Depuis quelques mois Mlle C s’interroge sur ce qu’elle voudrait faire de sa vie, elle n’est donc plus perplexe devant l’absence de fil rouge, elle le cherche. Elle s’est posée et a quitté l’isolement et la précarité dans lesquels elle se trouvait au départ : elle a réussi à trouver un emploi non qualifié en CDI et elle a également trouvé une chambre dans une collocation, quittant ainsi l’appartement qui lui avait été prêté. Elle paye donc pour partager un espace avec d’autres et elle dit pouvoir reconnaître le « plaisir d’être ensemble » et celui « d’être seule ». Elle a aussi renoué avec quelques amis et visite sa famille quelques fois lors de ses journées de repos. Son travail est très prenant, son patron est décrit comme un personnage particulièrement difficile, ses moments de congé sont d’autant plus appréciés. Elle ne les passe plus uniquement sur internet. Si elle est toujours présente sur les réseaux sociaux, son usage, dit-elle, n’est plus le même, il serait moins « compulsif ».

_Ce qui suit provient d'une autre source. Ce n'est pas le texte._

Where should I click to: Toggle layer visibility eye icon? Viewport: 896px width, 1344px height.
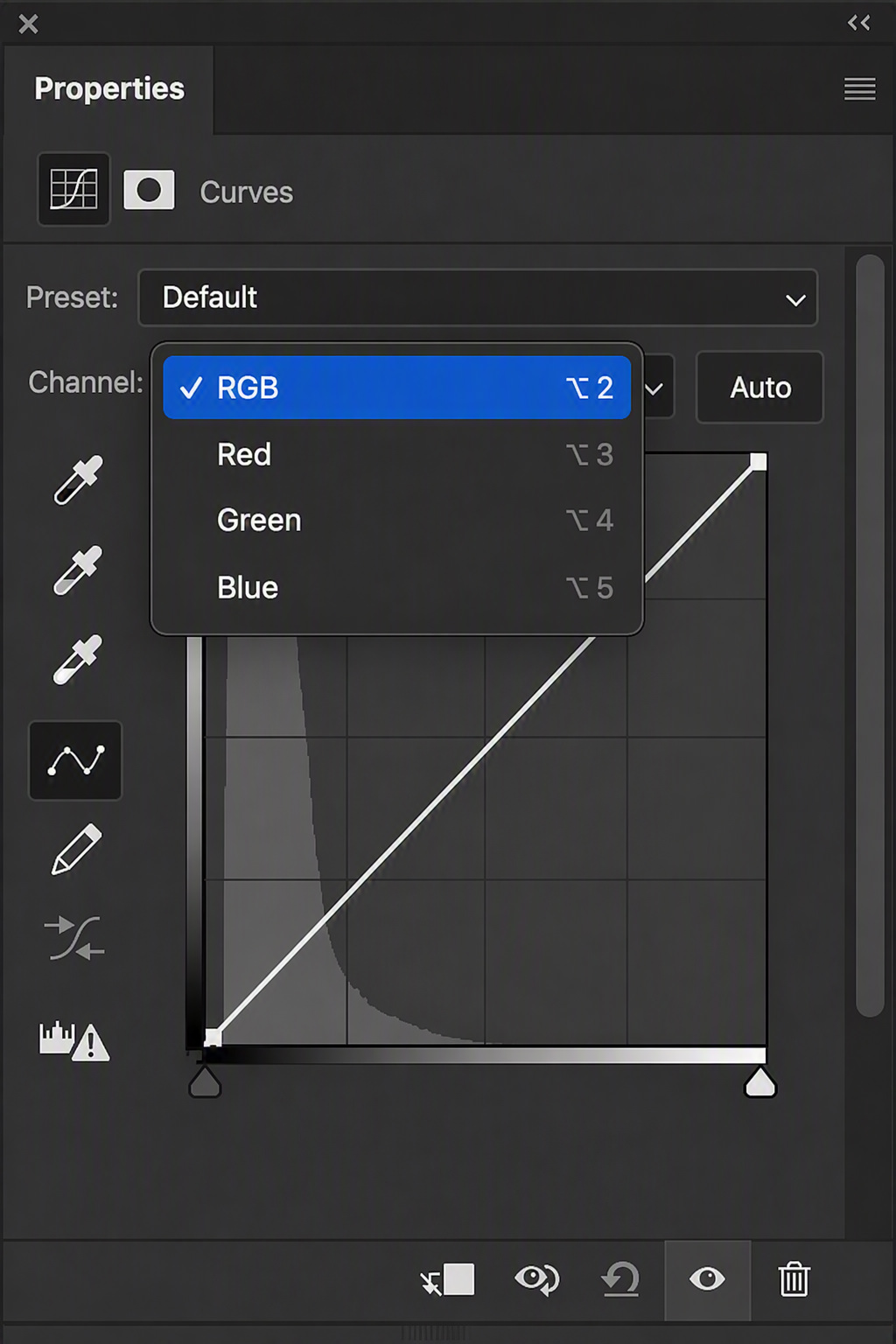[x=707, y=1279]
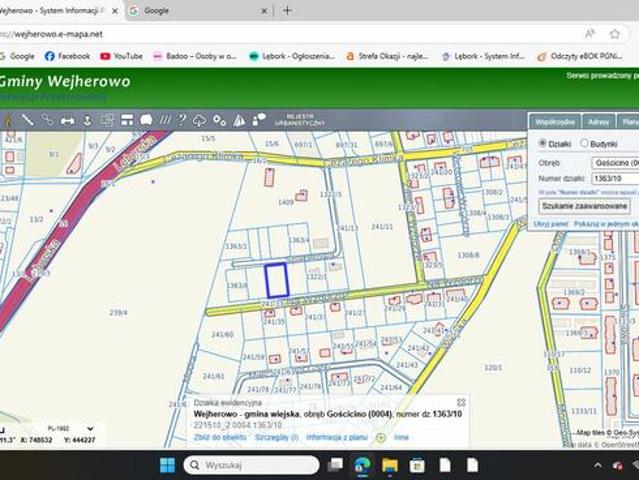639x480 pixels.
Task: Select the Budynki radio button
Action: pyautogui.click(x=584, y=143)
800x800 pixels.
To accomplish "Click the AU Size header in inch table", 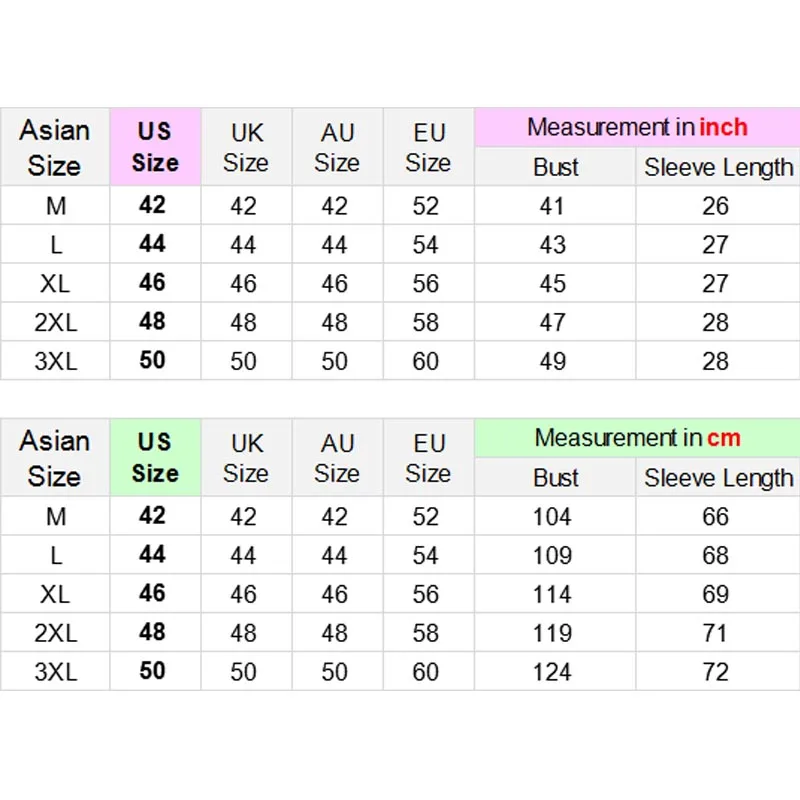I will pyautogui.click(x=337, y=146).
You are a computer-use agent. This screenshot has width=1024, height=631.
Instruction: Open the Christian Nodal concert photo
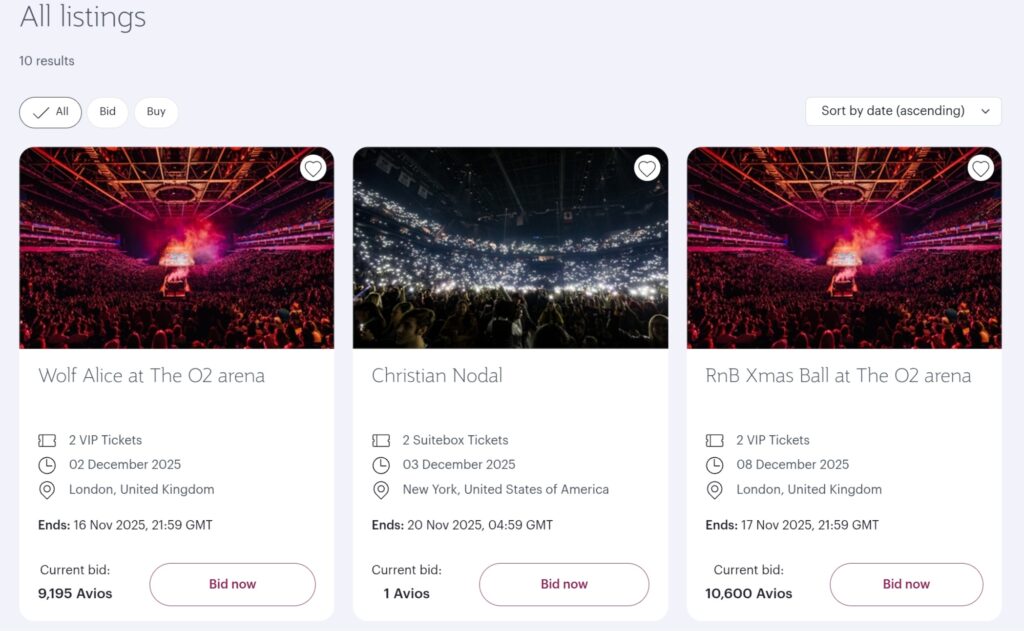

Maintenant qu’elle a atteint « un certain niveau » – dit-elle – elle voudrait, « passer au niveau supérieur », ce qui signifie, pour elle, chercher un travail dans son domaine de formation. Il lui manquerait une activité qui lui demande de la réflexion, et qui puisse lui offrir à la fois un meilleur salaire et une certaine reconnaissance sociale. Il est question donc d’identité et de sa confrontation à l’autre. Le psychiatre a récemment suspendu le traitement médicamenteux, cependant, elle dit savoir qu’elle a une maladie, « la schizophrénie », dit-elle, et qu’elle aura besoin de quelqu’un comme moi « pour l’aider ». Si son équilibre semble encore fragile, il y a une voie qui s’est ouverte à elle et qui va vers le monde et le lien. Une voie dans laquelle je la soutiens.
[1]
[1] Sigmund Freud, L’inquiétante étrangeté et autres essais, Paris, Folio essais, 1985.